この方法は初めは頑健に見えるかもしれませんが、依然として互いに遠い点を同じセグメントに射影することがあります。特に、2つの点を結ぶ直線が初期射影直線にほぼ垂直な場合に起こります。
エラーレートを減らすためには、上記で議論されたランダム射影直線の組合せを使用することを強くお勧めします。
ユークリッド空間において単一の直線セグメントの長さがaである場合、Hは(a / 2, 2a, ½, ⅓)-sensitive LSH関数であることを幾何学的に証明することが可能です。
結論
この章では、一般的なLSH記法に関する知識を蓄積し、組合せ操作を形式的に導入することでエラーレートを大幅に削減することができました。LSHは機械学習メトリクスの一部にしか存在しないことに注意する価値がありますが、少なくともユークリッド距離、コサイン距離、ジャカード指数などの最も人気のあるメトリクスには存在します。ベクトル間の類似性を測る別のメトリクスを扱う場合には、別の類似性検索手法を選択することが推奨されます。

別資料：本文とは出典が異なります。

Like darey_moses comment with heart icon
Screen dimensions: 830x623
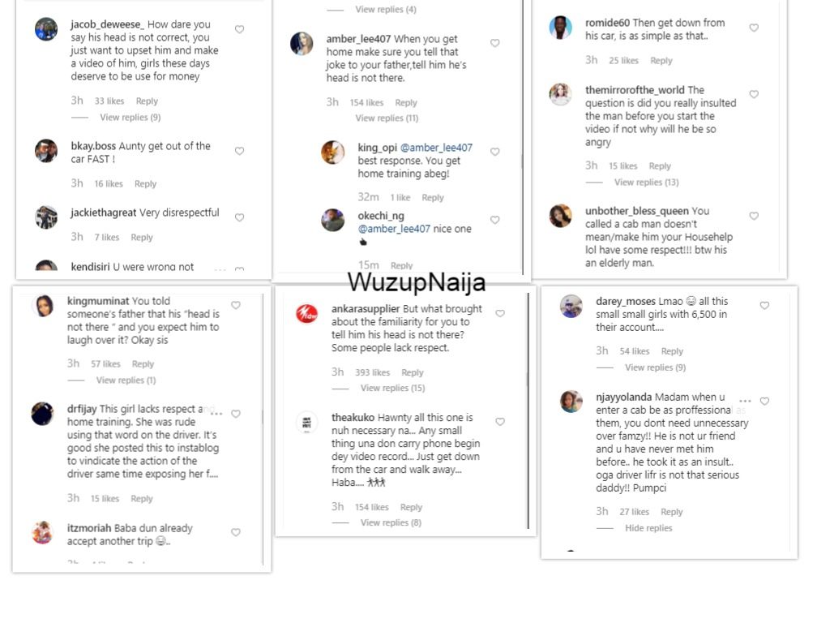764,305
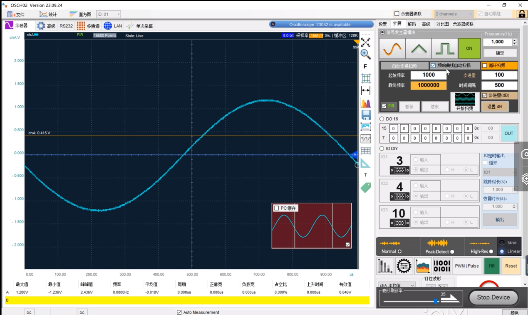Select the triangle wave generator icon

(x=418, y=49)

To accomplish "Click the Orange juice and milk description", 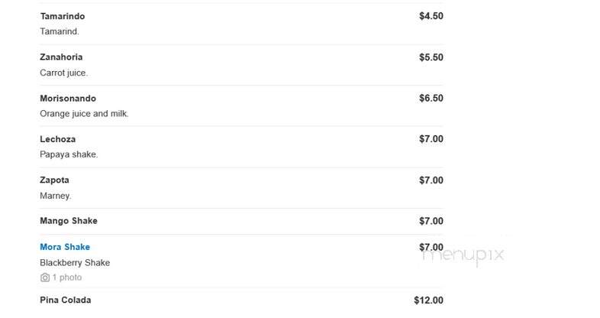I will [x=84, y=114].

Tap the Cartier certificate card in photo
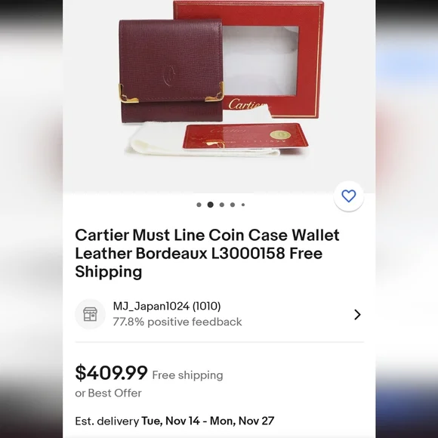245,136
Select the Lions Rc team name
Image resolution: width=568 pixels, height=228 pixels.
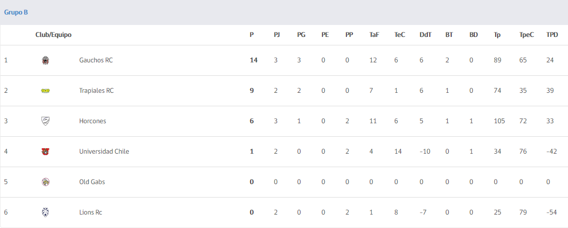click(90, 213)
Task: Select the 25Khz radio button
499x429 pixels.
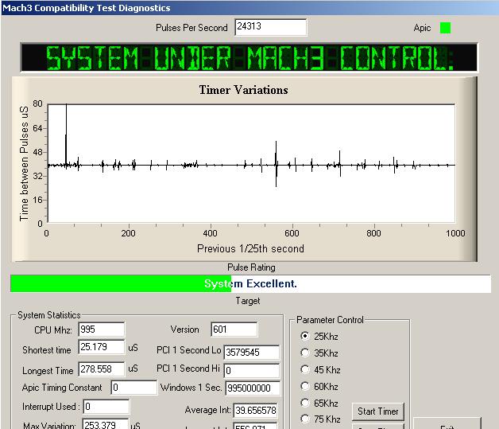Action: point(306,336)
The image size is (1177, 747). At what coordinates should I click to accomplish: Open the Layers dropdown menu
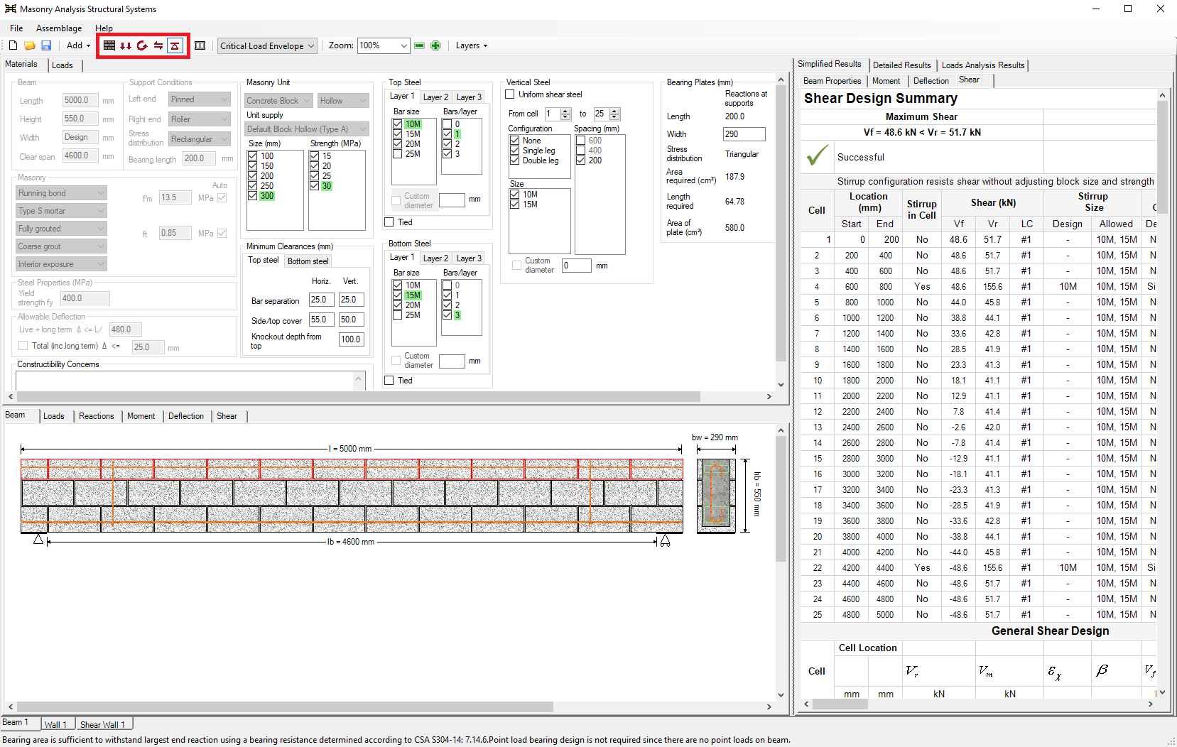(x=472, y=45)
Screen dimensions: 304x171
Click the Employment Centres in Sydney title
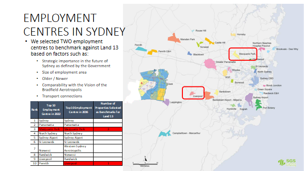74,25
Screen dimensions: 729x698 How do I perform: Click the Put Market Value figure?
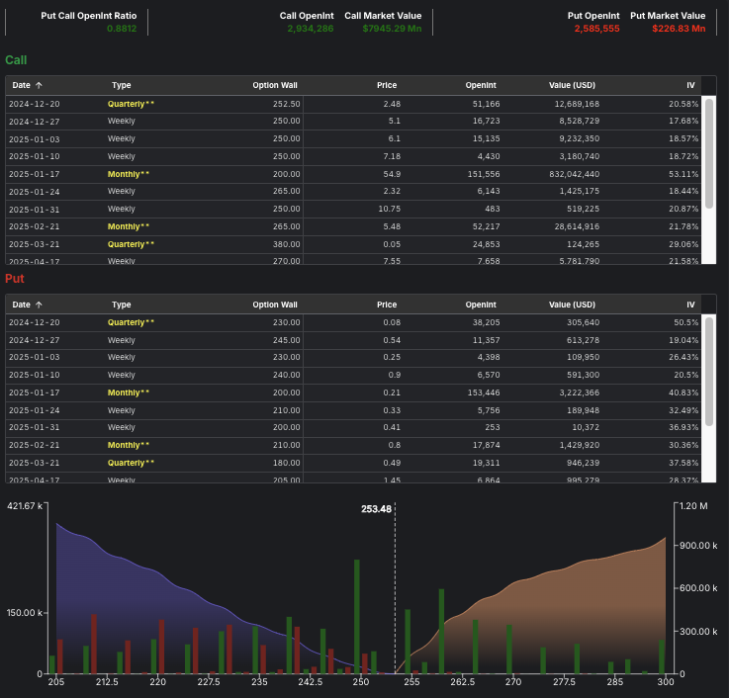[x=679, y=29]
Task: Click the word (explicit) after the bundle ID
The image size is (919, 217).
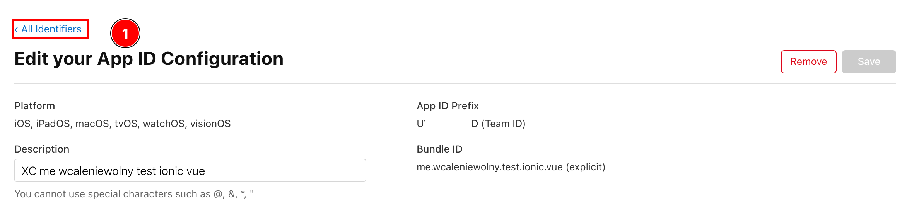Action: point(586,167)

この記事で紹介された文の形式的な証明については、以下のノートで見つけることができます。
リソース
- 局所性鋭敏ハッシング | ビッグデータアナリティクスの講義ノート | Nimrah Mustafa
- コサイン距離 | Wikipedia
すべての画像は、特に記載がない限り、著者によるものです。